→ **Work order**:
Of the lines below, report only those that contain "cambio".

━━━━━ Data for this task

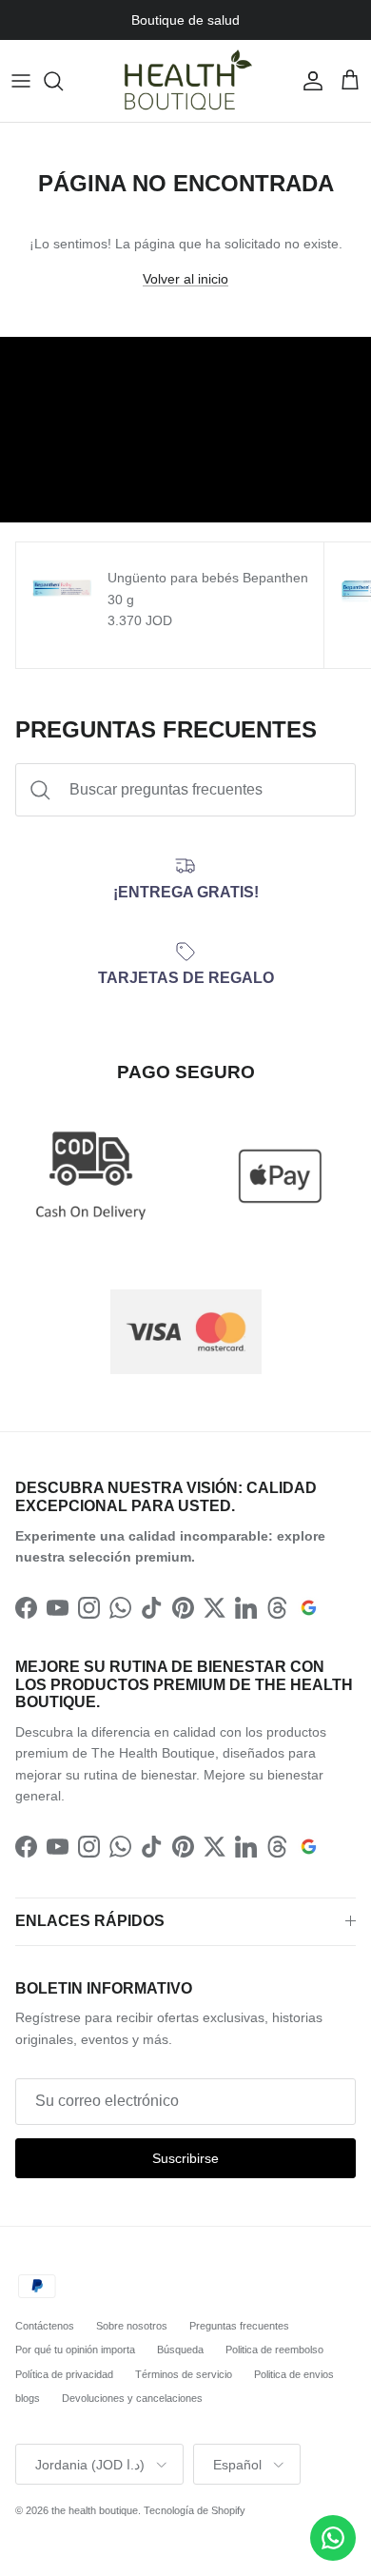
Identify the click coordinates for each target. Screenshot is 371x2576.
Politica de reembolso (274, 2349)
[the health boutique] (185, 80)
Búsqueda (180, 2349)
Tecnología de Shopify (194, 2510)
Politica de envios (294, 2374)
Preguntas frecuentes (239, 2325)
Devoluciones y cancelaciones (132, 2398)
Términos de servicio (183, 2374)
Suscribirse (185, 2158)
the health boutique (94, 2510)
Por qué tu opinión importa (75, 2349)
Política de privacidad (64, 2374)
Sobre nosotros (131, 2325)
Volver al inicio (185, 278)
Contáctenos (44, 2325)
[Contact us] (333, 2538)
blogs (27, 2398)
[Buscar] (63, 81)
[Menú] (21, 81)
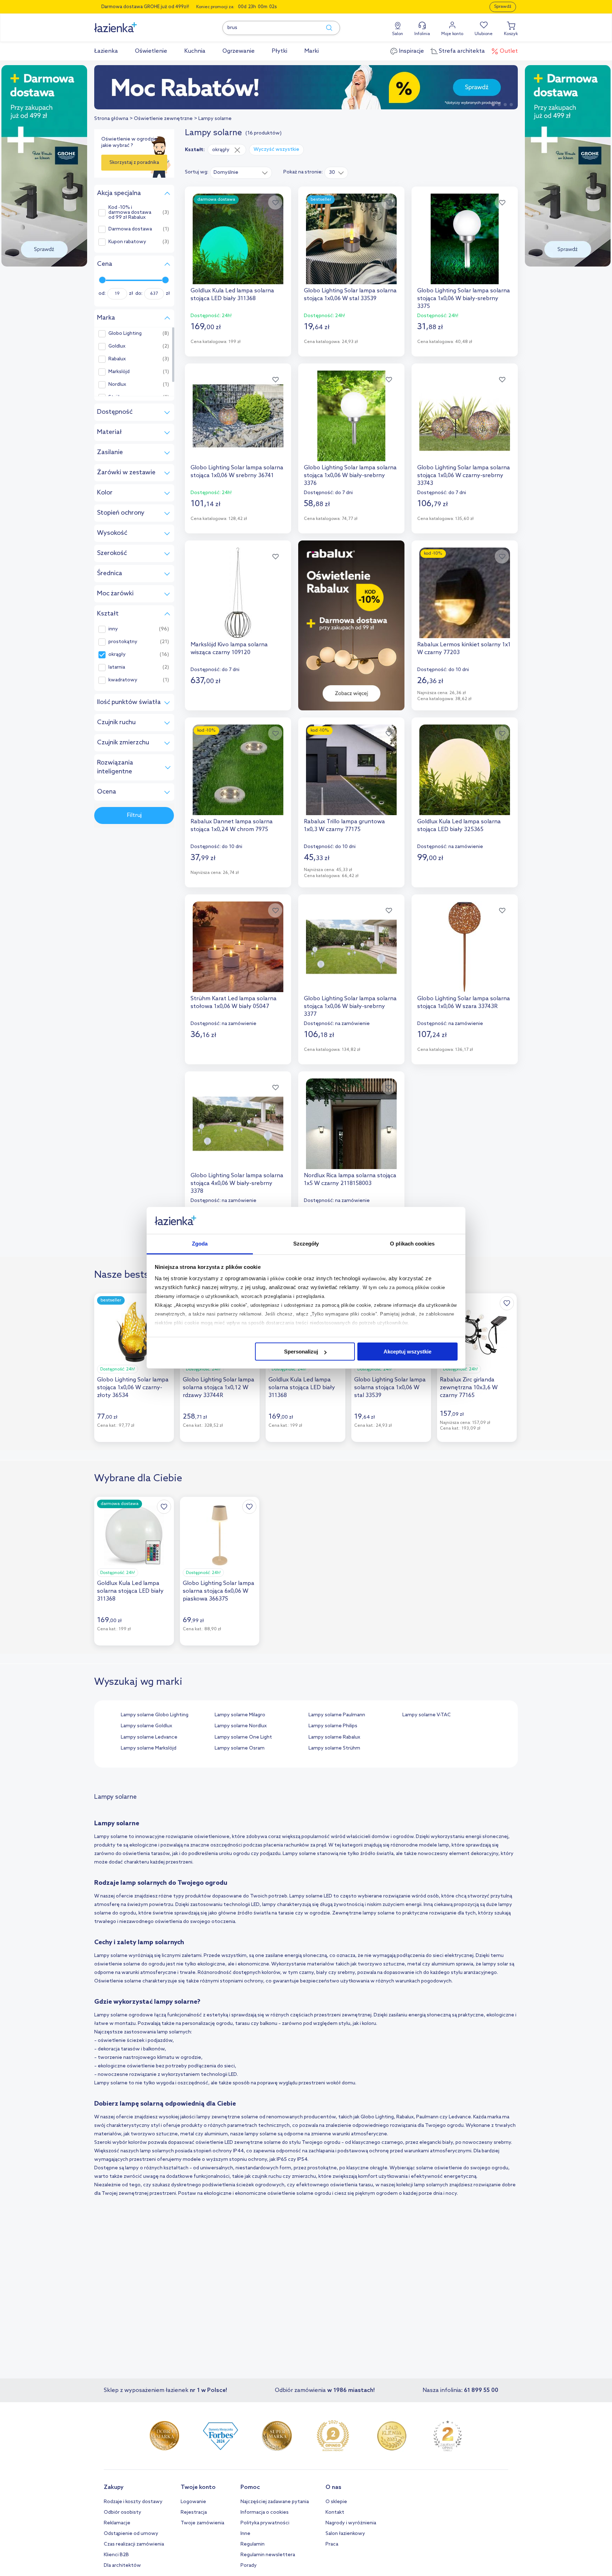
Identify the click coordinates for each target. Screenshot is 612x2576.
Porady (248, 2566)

━━━━━━━━━━
━━━━━ Data for this task

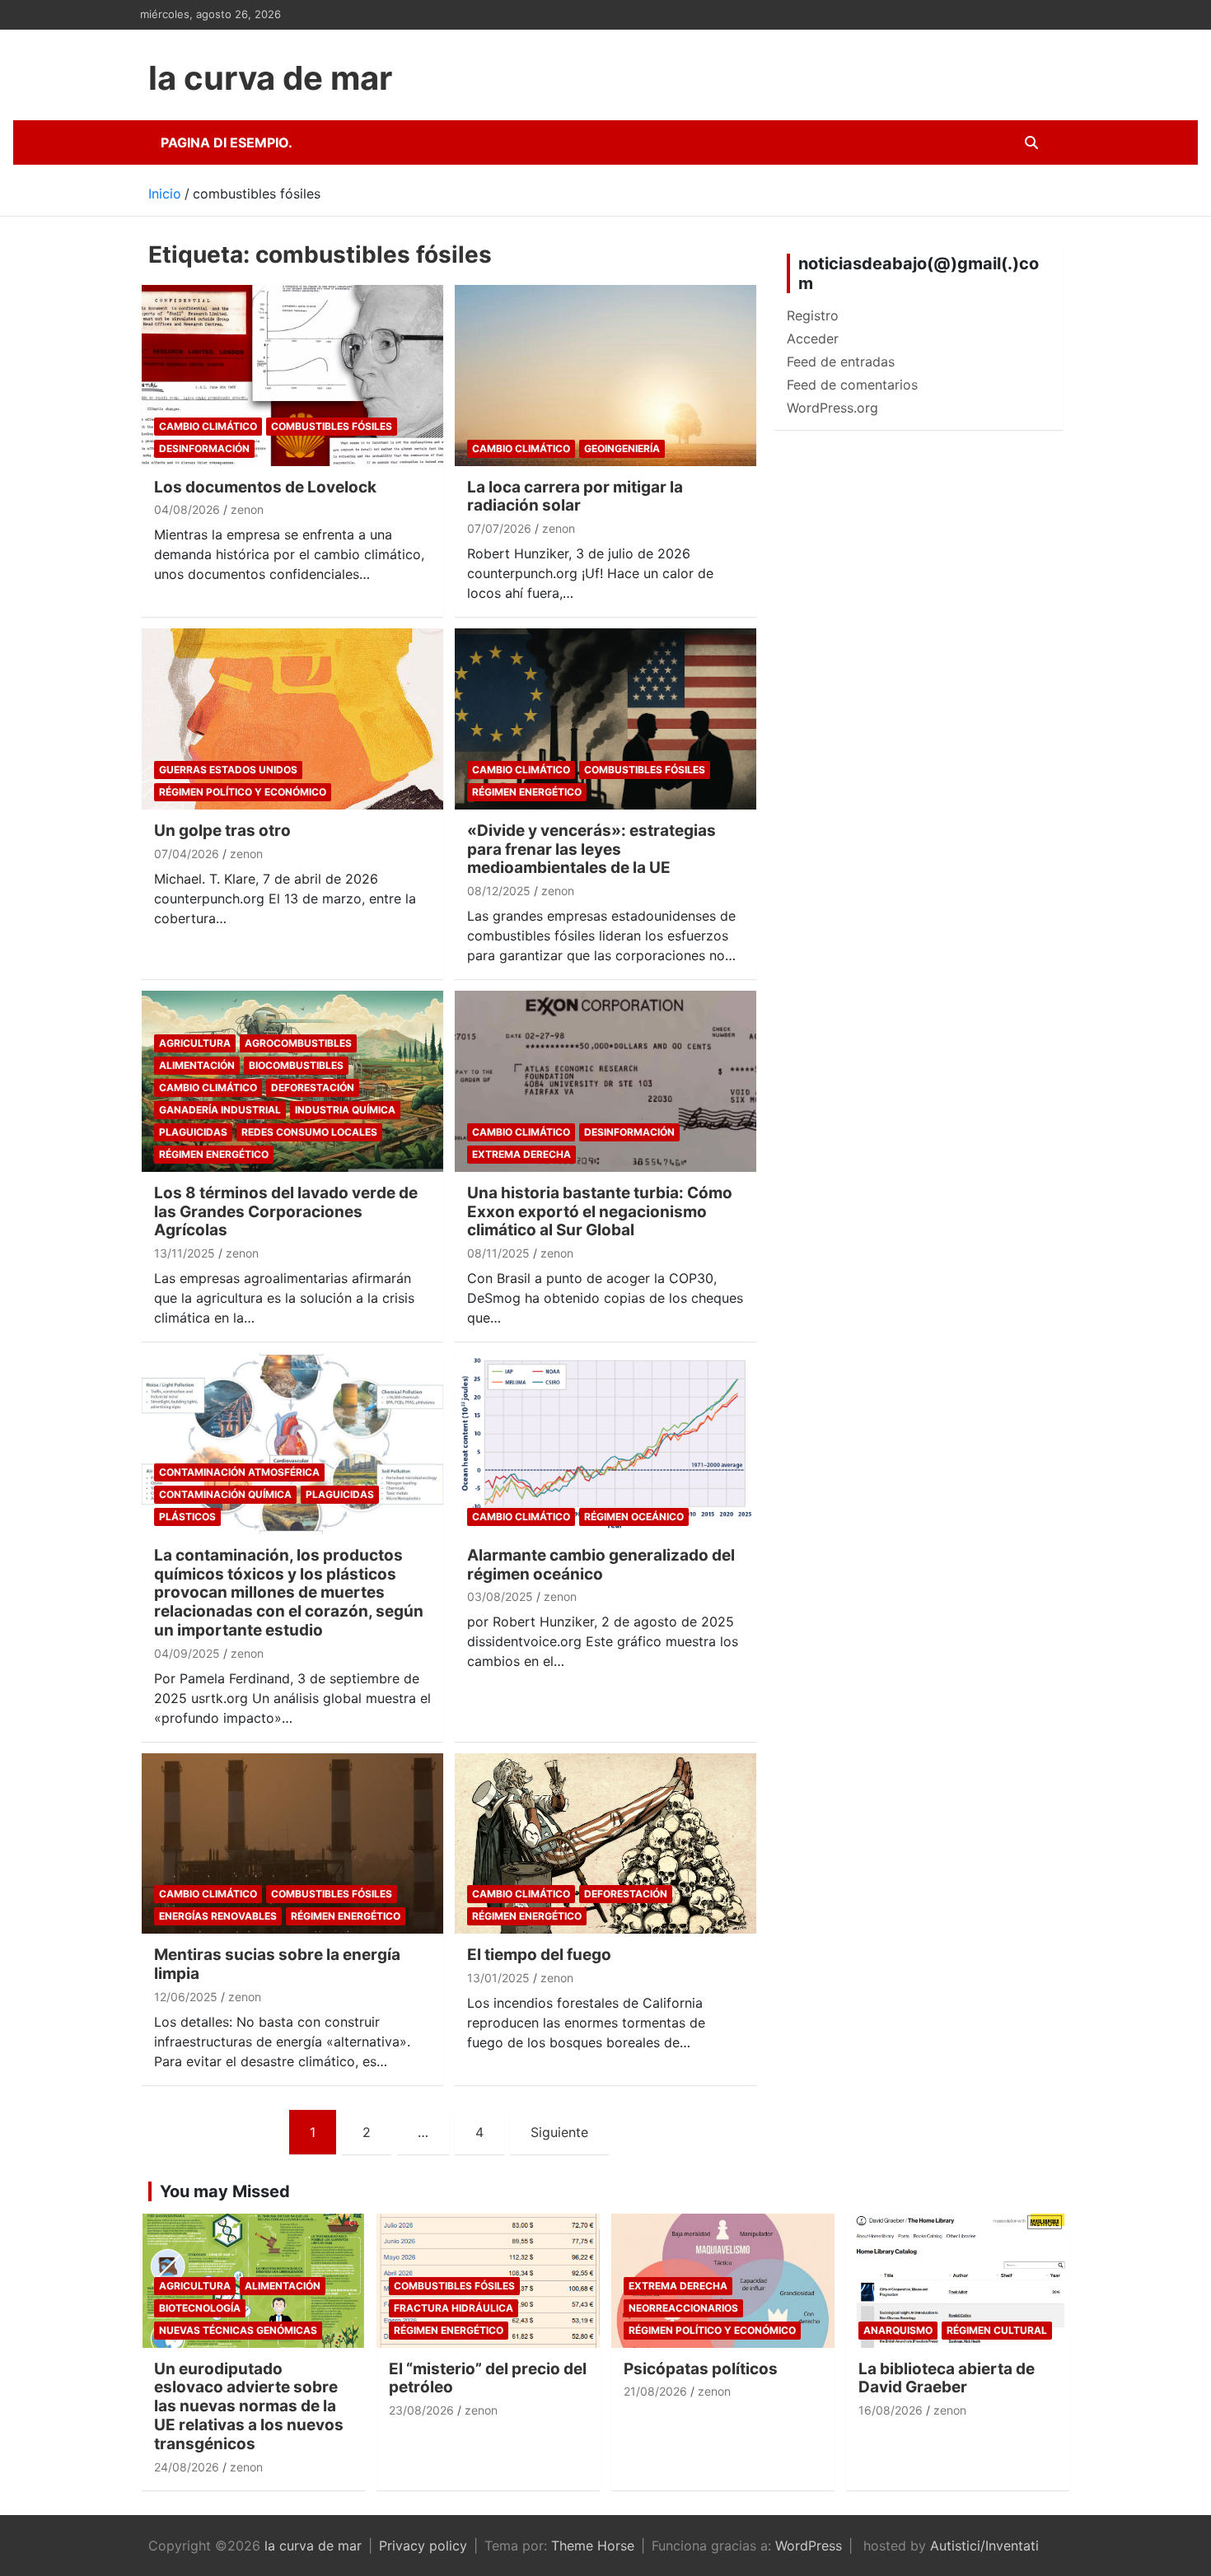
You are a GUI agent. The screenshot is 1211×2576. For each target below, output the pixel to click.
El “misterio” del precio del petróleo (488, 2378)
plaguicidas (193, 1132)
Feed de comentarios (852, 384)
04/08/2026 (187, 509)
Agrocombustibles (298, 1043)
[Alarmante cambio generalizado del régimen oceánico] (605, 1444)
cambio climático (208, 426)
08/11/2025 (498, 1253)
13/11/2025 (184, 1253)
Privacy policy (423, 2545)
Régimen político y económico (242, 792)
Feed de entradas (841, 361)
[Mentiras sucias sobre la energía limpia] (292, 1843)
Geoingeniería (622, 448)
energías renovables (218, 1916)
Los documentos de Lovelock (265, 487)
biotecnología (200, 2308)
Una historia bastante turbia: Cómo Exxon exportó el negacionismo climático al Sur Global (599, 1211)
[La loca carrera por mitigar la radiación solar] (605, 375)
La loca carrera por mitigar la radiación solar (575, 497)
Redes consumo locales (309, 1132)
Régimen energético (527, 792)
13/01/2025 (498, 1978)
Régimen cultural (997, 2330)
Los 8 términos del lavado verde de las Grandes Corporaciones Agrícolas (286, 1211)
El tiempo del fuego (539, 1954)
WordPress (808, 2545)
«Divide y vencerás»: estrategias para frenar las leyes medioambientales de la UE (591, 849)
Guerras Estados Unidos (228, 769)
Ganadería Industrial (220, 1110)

━━━━━━━━━━

→ **Answer to this problem**:
[Alarmante cambio generalizado del régimen oceánico] (605, 1444)
cambio climático (208, 426)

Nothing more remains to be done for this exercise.